Zum 1. September hat Osborne Clarke eine Niederlassung in Frankfurt am Main eröffnet und reagiert damit auf die wachsende Nachfrage nach Beratung zu Private Capital und Finanzierungstransaktionen. Dahinter steht die Idee, internationale Mandate nahtlos aus einer Hand zu betreuen, ohne dass Landesgrenzen die Zusammenarbeit zerteilen. Der Aufbau erfolgt in zwei Stufen. Zunächst soll das Büro bis zu 20 Anwältinnen und Anwälte umfassen, verstärkt durch Kolleginnen und Kollegen aus anderen Standorten, die zeitweise in Frankfurt arbeiten. Für die Zukunft stellt die Kanzlei ein noch weit umfangreicheres Wachstum in Aussicht.
Zeitgleich zur Eröffnung präsentiert Osborne Clarke einen prominenten Zugang. Johannes Goossens wechselt als Partner in die neue Niederlassung und kommt von White & Case, wo er zuletzt als Local Partner tätig war. Zuvor gehörte er mehr als fünf Jahre dem Frankfurter Team von Skadden an. Sein Beratungsfeld dreht sich um Beteiligungskäufe und Unternehmenszusammenschlüsse, wobei er sich besonders in der Technologie- und Finanzbranche bewegt.

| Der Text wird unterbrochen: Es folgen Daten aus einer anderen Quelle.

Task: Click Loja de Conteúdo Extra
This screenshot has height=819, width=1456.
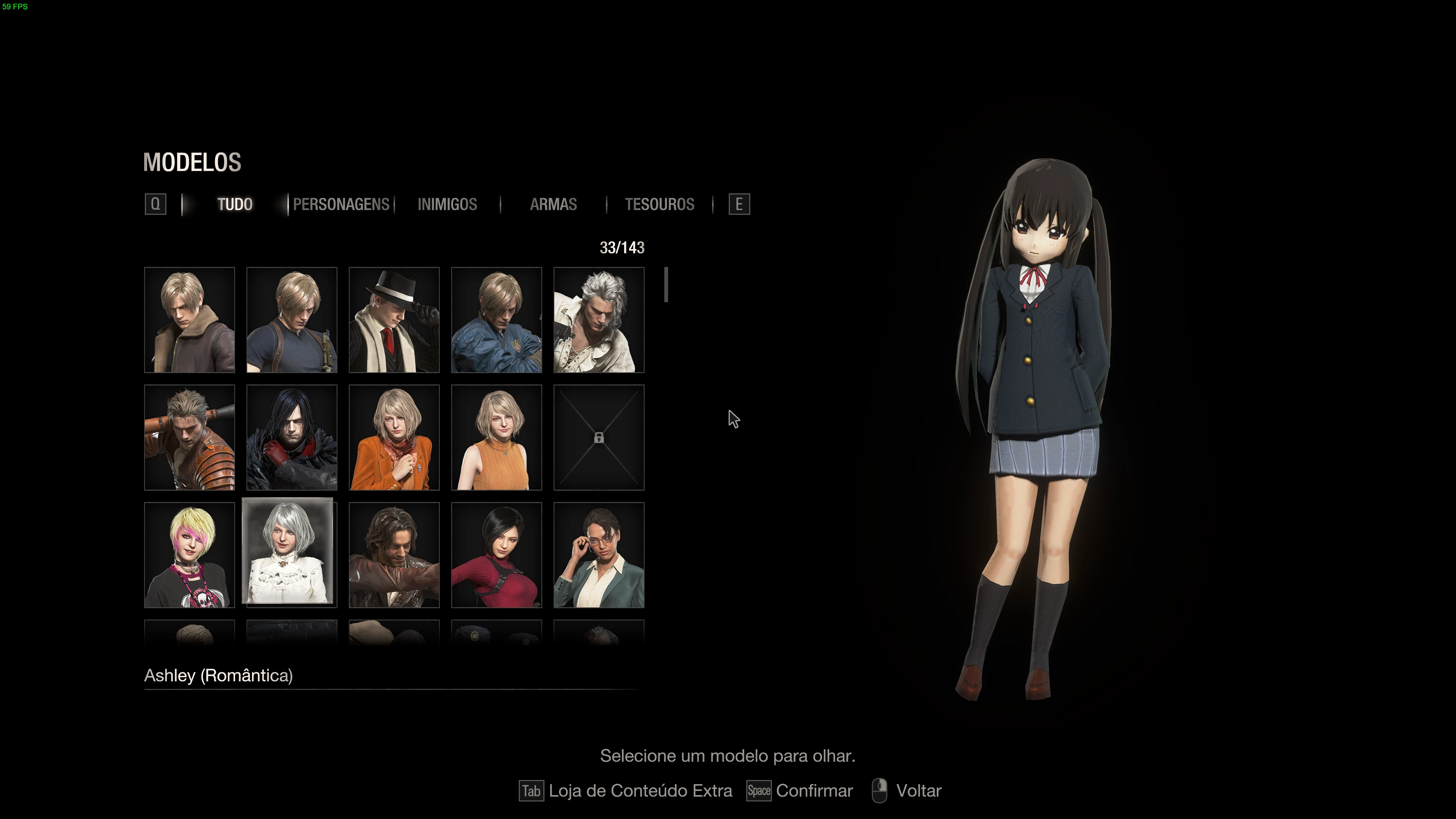Action: click(x=640, y=791)
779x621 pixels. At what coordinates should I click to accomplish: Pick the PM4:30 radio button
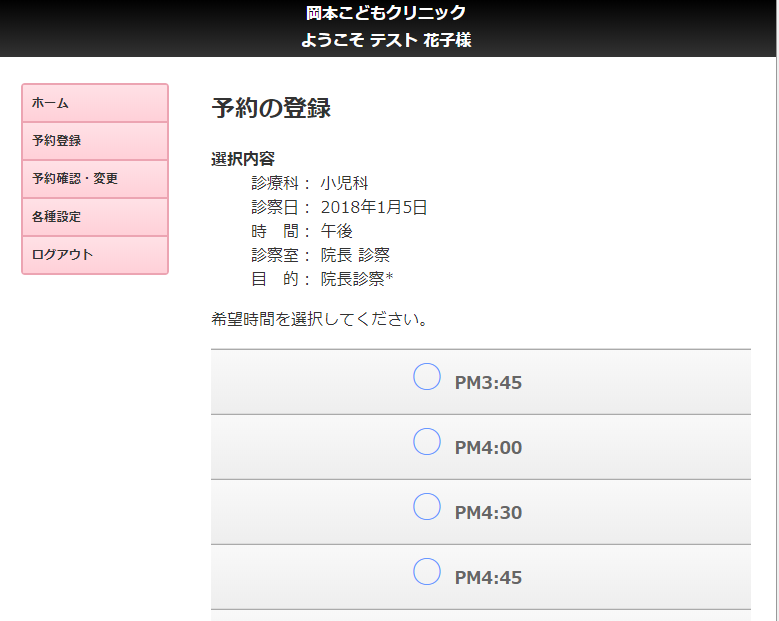(427, 507)
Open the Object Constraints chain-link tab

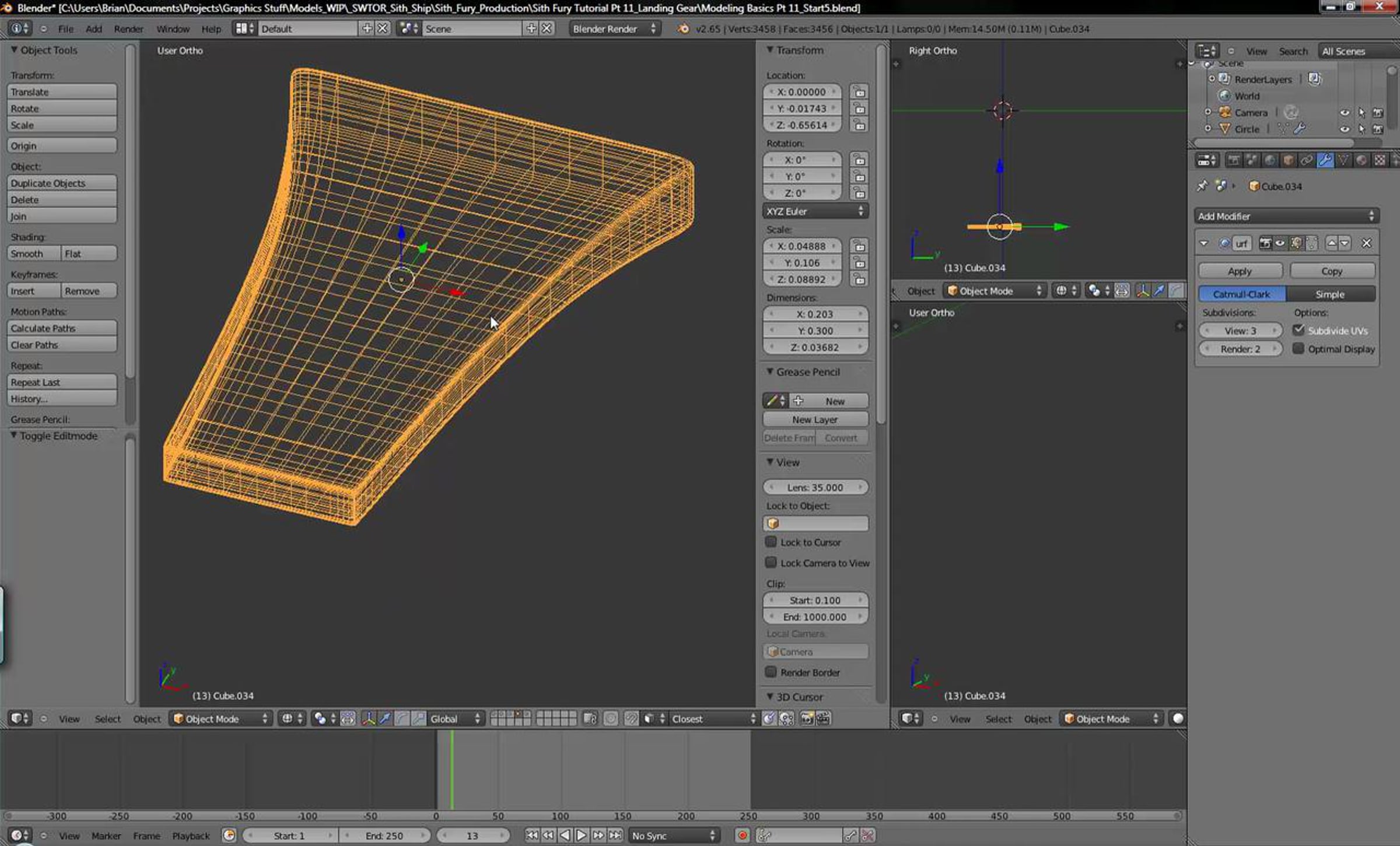[1307, 160]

Wie prominent Goossens' bisherige Mandate waren, zeigt ein aktueller Fall. Bei White & Case gehörte er zu dem Team, das die Rimac Group beim Verkauf einer Beteiligung am Joint Venture Bugatti Rimac beriet. Die betreffenden Anteile lagen zuvor bei der VW-Tochter Porsche und gingen an ein Investorenkonsortium rund um HOF Capital. Für Osborne Clarke unterstreicht ein solcher Track Record, welche Kompetenz die Kanzlei mit dem Frankfurter Aufschlag in ihr Private-Capital-Geschäft holt.